Many Western historians who verbally reject the official viewpoint of Soviet historiography in fact accept it. They find the sources of the 1917 revolution in the internecine warfare of the Kievan princes, the Tatar yoke, the atrocities of Ivan the Terrible, the cruelties of Peter the Great, the "Conditions" limiting monarchical power that were torn up by Empress Anne in 1730, or the manifesto granting a few liberties to the nobility, signed by the short-lived Tsar Peter III in 1762. Reaching back into the distant past, Soviet historians argue that the dream of socialism was nurtured by the peasants of Yuri Dolgoruky or that Ivan Kalita, the grand duke of Moscow, brought prosperity and prominence to the future capital of the first victorious socialist country in the world. Similarly turning to the distant past, Western historians draw a direct line from Ivan Vasilievich (Ivan the Terrible) to Joseph Vissarionovich (Stalin), or from Malyuta Skuratov, head of Ivan the Terrible's bodyguard and secret police force, to Yuri Andropov, the longtime head of the KGB who recently headed the Soviet state, thus demonstrating that from the time of the Scythians Russia was inexorably heading toward the October revolution and Soviet power. It was inherent in the national character of the Russian people. Nowhere else, these schol­ars think, would such a thing be possible.

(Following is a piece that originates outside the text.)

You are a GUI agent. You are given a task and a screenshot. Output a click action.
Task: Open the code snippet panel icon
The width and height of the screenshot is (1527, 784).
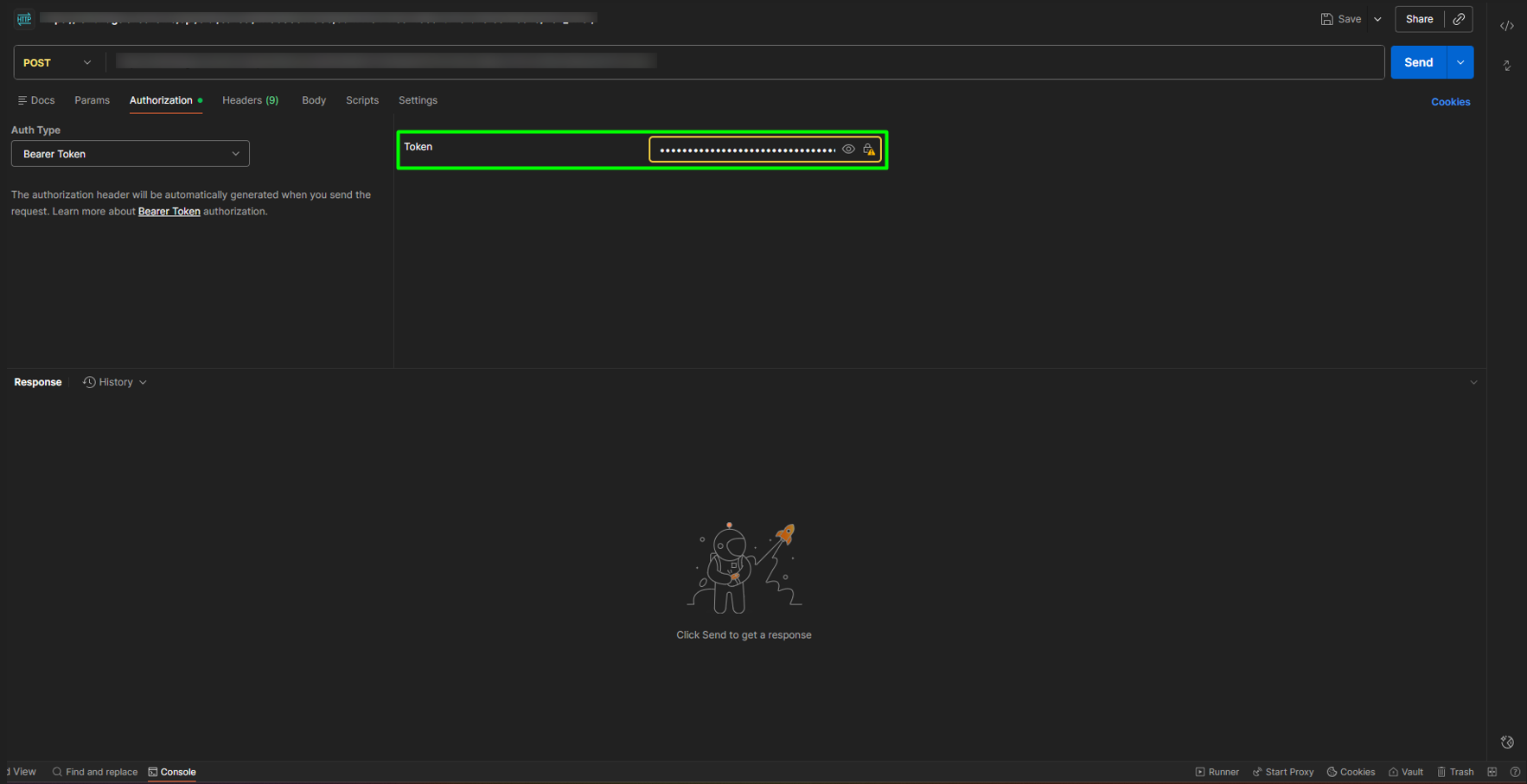pyautogui.click(x=1506, y=26)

There is no question that historical events affect the lives of nations, not only in the immediate present but over the long term, even for centuries. Clearly in studying history one must take into account many factors: geo­graphical, climatic, and soil conditions, as well as national characteristics and forms of government. Moreover, there are certain similar factors in all modern societies, such as urbanization, industrialization, and demographic cycles.